My healing journey began 15 years ago—right when I hit rock bottom.

I had a full-blown mental breakdown. Life felt impossible as I tried to juggle the stress of work and raising two young kids. I was falling apart inside, even though on the outside I was trying so hard to keep it together.

Thankfully, one of my closest friends—someone I deeply trusted—referred me to a psychologist. That introduction changed my life. That psychologist has been my therapist ever since.

She suggested I go for an evaluation at a mental health and addiction assistance facility. I went in for an interview. At the end, they gently asked if I was willing to be admitted. I said yes—because deep down, I knew I couldn’t do this alone anymore. I needed help.

So I checked in.

And honestly? It was one of the most transformative experiences of my life.

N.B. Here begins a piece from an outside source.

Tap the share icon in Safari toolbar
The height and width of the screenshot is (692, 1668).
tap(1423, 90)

Each day during my stay, I met with a psychiatrist. On our very first meeting, he suspected that my struggles might be rooted in unresolved childhood trauma. That insight led him to prescribe Lithium and a few other medications to help stabilize me.

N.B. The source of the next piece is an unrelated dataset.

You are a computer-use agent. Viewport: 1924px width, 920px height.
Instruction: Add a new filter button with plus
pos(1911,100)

I also participated in nightly group therapy sessions. These weren’t just therapy—they were soul-healing moments. We sat in a circle with a facilitator and other patients. We took turns sharing our stories, our feelings, and words of encouragement. One of the most powerful things we learned was to really listen—without interrupting—so each person felt free to speak their truth.

There was one girl I’ll never forget. She was young—maybe 16—and absolutely radiant. Sweet, talented, full of hope. Her dream was to perform on Broadway someday. One night, the two of us sat quietly in the courtyard under the stars. I remember thinking, with all my heart, “I hope she makes it. I hope she shines one day on that big stage.” Because even if we’re broken, even if the world calls us crazy, our dreams still matter. We still matter.

I stayed at the facility for five days. It was just the beginning—but those five days gave me something I hadn’t felt in a long time: peace.

There was a little garden there, called Serenity Garden. I used to sit there often. That’s where I first learned the Serenity Prayer. It stayed with me long after I left. It grounded me. It taught me to let go and accept the things I couldn’t control. That mindset became the foundation of my recovery.

Letting go. Accepting. That’s where my healing truly began.

Here’s the prayer that guided me:

God, grant me the serenity to accept the things I cannot change,
the courage to change the things I can,
and the wisdom to know the difference.